# Yes, please.



## sound shift

The phrase-books I have seen all omit to explain how to say "Yes, please", as in:
"Would you like a carrier-bag?"
"Yes, please."

I believe "Je veux bien" is the French and "Graag" the Dutch for "Yes, please." Please let me know how to say "Yes, please" in your own language. Thanks.


----------



## Xerinola

Hi!!

Spanish: Si, por favor
Catalan: Sí, si us plau


----------



## betulina

Xerinola said:
			
		

> Hi!!
> 
> Spanish: Sí, por favor
> Catalan: Sí, si us plau



Hi! Yes, that's good, but I think that, at least in Catalan, when someone offers you something, you are more likely to say "*sí, gràcies*" (that is, "yes, thank you") rather than "si us plau" (please). What do you think, Xerinola?


----------



## panjabigator

I guess  "haaN jii" with "haaN" being yes and "jii" being a respectful suffix...using it would be like saying please in this case.  Hindi has a verb tense which is polite in itself, so there isnt really a use for the word please (although their are several words and constructions for it).


----------



## linguist786

panjabigator said:
			
		

> I guess "haaN jii" with "haaN" being yes and "jii" being a respectful suffix...using it would be like saying please in this case. Hindi has a verb tense which is polite in itself, so there isnt really a use for the word please (although their are several words and constructions for it).


Same in Gujarati


----------



## Krümelmonster

German: Ja, bitte.


----------



## robbie_SWE

In Swedish: 

*Ja, tack! *

In Romanian:

*Da, multumesc/mersi! *

 robbie


----------



## lazarus1907

in *Spanish*:

S*í*, por favor.  (stress mark on the "i")


----------



## Outsider

*Sim, por favor. / Sim, se faz (o) favor.
*
but most commonly

*Sim, obrigado/a.* (Yes, thank you.)


----------



## *Ginnyminny*

> German: Ja, bitte.


 
But in German you say *Ja, gerne*, too.


----------



## Honour

TR: *Evet, lütfen* is the exact translation but one may say *iyi olur *(that will be great) or *mümkünse* (if possible)  too.


----------



## Mutichou

sound shift said:
			
		

> I believe "Je veux bien" is the French


"Oui, s'il te plaît" (informal) or "oui, s'il vous plaît" (formal) are literal translations, but also work.


----------



## Bienvenidos

Persian (Farsi):

Ah, tashakkur.
(one way to say it  )

*Bien*


----------



## beberia

In Turkish, you say "evet, lütfen".


----------



## Whodunit

*Ginnyminny* said:
			
		

> But in German you say *Ja, gerne*, too.


 
That's, by the way, the only possibility. "Ja, bitte" sounds as if you weren't able to understand someone and begged for repetition.


----------



## Fernita

sound shift said:
			
		

> The phrase-books I have seen all omit to explain how to say "Yes, please", as in:
> "Would you like a carrier-bag?"
> "Yes, please."
> 
> I believe "Je veux bien" is the French and "Graag" the Dutch for "Yes, please." Please let me know how to say "Yes, please" in your own language. Thanks.


 
Here in Argentina, we say:

Yes, please!=Sí, gracias!
'Sí, por favor' is heard too, but sounds strange.

Fernita.


----------



## Pivra

Thai:

Chaikrab (male)  Chaika(female), karuna (or Dai Prod).


----------



## instantREILLY

I think in Japanese we would just say some form of 願う, usually the formal-humble お願いします.

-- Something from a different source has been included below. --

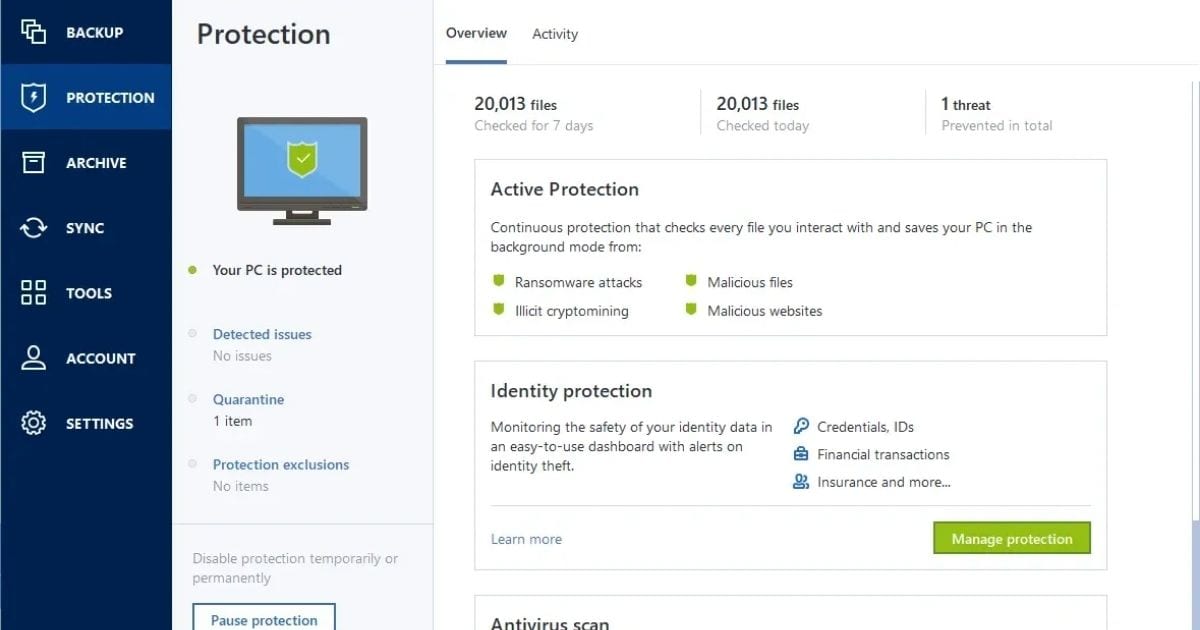Click the Pause protection button
The width and height of the screenshot is (1200, 630).
click(x=264, y=618)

But rather than asking if someone would "like" something, it would be more common to ask if someone would "do" something; in which case, rather than saying "yes, please", you would repeat the question as an affirmative statement.

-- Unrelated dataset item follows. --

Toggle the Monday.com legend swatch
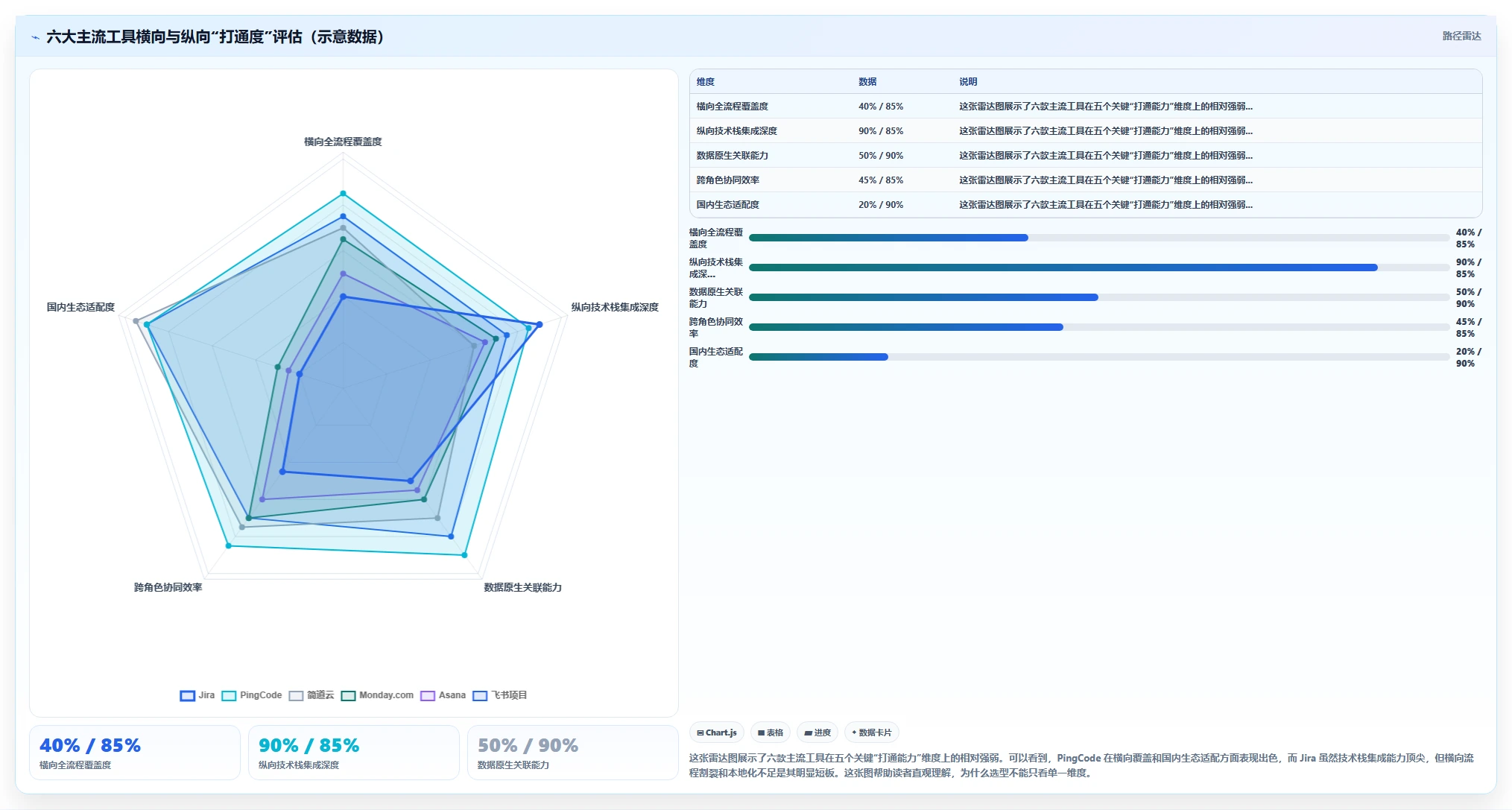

なんか飲みますか？ -> Will you drink something?
はい、飲みます。 -> Yes, I will [drink].

Rather than:

なんか飲みものがほしいですか？ -> Do you want something to drink?
はい、お願いします。 -> Yes, please.


----------



## Kevin R

"Hai - onegai shimas"


----------



## avalon2004

Ναι, παρακαλώ [Neh, parakaló] in _Greek_


----------



## ordequin

In BASQUE. A  Language spoken in the Basque Country (North of Spain):
BAI, MESEDEZ.


----------



## Cony

The venezuelan people use to say an informal answer they just say: " esta bueno Okey "


----------



## kvajak

It's literal translation into Chinese is "是的，请"
But people often say "是的，我想要..."(literally meaning "Yes, I would like ...") at that situation. Or instead you could also say "是的，请给我…看看/是的，请给我…"(literally meaning "Yes, please show me .../Yes, please get me sth.")
Of course, "Yes, please" in other situations have the corresponding expressions of Chinese.
i.e. "May I come in?" "Yes, please"---"我可以进来吗？" "请进"
"May I sit here?" "Yes, please"---"我可以坐在这吗？" "可以，请坐"
The answer "yes, please" for such questions of asking permission in Chinese often reduplicates the verb in the question, and plus a "please" before it.


----------



## Nineu

ordequin said:
			
		

> In BASQUE. A Language spoken in the Basque Country (North of Spain *and south of France*):
> BAI, MESEDEZ.


 
"Bai, mesedez" means "yes, please".

We could say aswell "yes, thank you":  "Bai, eskerrik asko", "bai, mila esker"  or "bai, eskerrik mila". It depends on the places you are from.


----------



## lightbluefeather

In Italian,

sì, grazie (yes, thank you)

sì, per favore (yes, please) is rarely used. 
It implies that you really need what is being offered! For instance:

Ho un mal di testa atroce (I've got a splitting headache)
Vuoi che ti faccia un caffé? (Would you like me to prepare you some coffee?)
Sì, per favore (Yes please)


----------



## ger4

Krümelmonster said:


> German: Ja, bitte.





*Ginnyminny* said:


> But in German you say *Ja, gerne*, too.





Whodunit said:


> That's, by the way, the only possibility. "Ja, bitte" sounds as if you weren't able to understand someone and begged for repetition.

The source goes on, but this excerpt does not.